The door of the flat above 10 Downing Street flat clicks shut. In the kitchen, Philip May stops rotating the tin opener around the rim of the baked bean tin and turns his head toward the hallway.
“Hello darling. How was your day?”
An exhalation is heard, followed by the sound of breaking glass. In the living room, the cat quietly turns to stone.
“Well I lost more votes than Gordon Brown managed in three years. My own government became the first in history to be found in contempt of parliament, which means that in the morning I’ve got to publish the legal advice on just how terrible my own attorney general reckons Brexit will be. Yes, Philip, yes, the same chap who I got to introduce me at party conference. Yes, yes I know he said Brexit was “an eagle mewing her mighty youth” and yes, now it turns out he’d rather be imprisoned in the Tower of London than admit in public to how bad he has said it will be in private.
“The TV debate where I wanted to show the people just how useless Jeremy Corbyn is isn’t happening and everyone is already saying it’s because I’m too useless to do it. My oldest friends voted against me. The EU has decided Article 50 can be revoked unilaterally, which means Brexit could be stopped altogether. No, Philip, that’s not a good thing. What do you mean why? I can’t remember why. Oh, and I’ve just opened a five day debate on my Brexit deal that’s going to end with my last two years work being chucked out, and barring a miracle that isn’t going to happen, me being chucked out after.”

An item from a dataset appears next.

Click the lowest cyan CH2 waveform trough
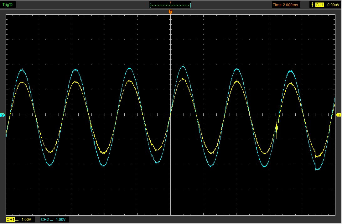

On a less busy day, the prime minister might have had time to include the fact that the Governor of the Bank of England is now at open civil war with the previous Governor of the Bank of England. And he had to tell MPs on the Treasury select committee who had accused him of ratcheting up Project Fear by publishing his analysis of what might happen if the UK leaves the EU without a deal, that he had only published it because they themselves had asked him to.
On an even less busy day, she might have mentioned the Governor of the Bank of England stating in no uncertain terms that Britain’s ports “are not ready” for no deal Brexit. She might have mentioned infighting in her own cabinet over whether fruit and vegetables should take priority over medicines in the flotilla of emergency ships that don’t yet exist but will be required to take supplies to Southampton, Hull and elsewhere to alleviate unimaginable pressure on the port of Dover. (The port of Dover’s own MP, by the way, Charlie Elphicke, a Tory in theory but currently suspended from the party, is in favour of hard Brexit. And he was one of the ones to whom the Governor of the Bank of England had to patiently explain there’s no point being outraged by the publication of analysis you yourself asked me to publish.)
In the moments before the House of Commons voted to find the government in contempt of parliament, Andrea Leadsom had warned that precedents were at risk of being set. “What we break now may be difficult to fix later,” she said. You don’t say.
The real precedent, of course, is parliament attempting to do one of the most difficult and certainly the most divisive thing it’s ever done, while it is led by a minority government that is itself in open civil war. It is, as Abraham Lincoln never quite said, government of the people, by that old viral video of a chimpanzee picking up an AK-47.
It is all very well that the government should be so deeply concerned about how the business of government is being rendered impossible. But the people didn't vote for Theresa May to have an easy time of it, much as she hoped they would.
Where do we go from here? The country is ungoverned and ungovernable. The cabinet can no longer receive confidential legal advice on complex legal documents because the opposition can force the government to publish them. And it will do so with the assistance of the Democratic Unionist Party, who are still, in theory, meant to be propping up the government in return for a £1bn payment given to them last year.
It was a day of chaos the like of which has rarely been seen, which made it all the more disconcerting that it should end with Theresa May talking what bore every outward resemblance to common sense.
“It is time to bring the country back together,” she told the House of Commons. “This debate has gone on long enough. It is corrosive to our politics. Life is about compromise.”
Too late for all that prime minister. The will of the people must be respected. And the people voted for chaos delivered by chaos.
Life isn’t about compromise anymore. It’s about everyone holding everyone else in contempt and no one being able to do the slightest thing about it.
In such circumstances, the best a leader can do is lead by example. At least the prime minister has embraced a canned food diet.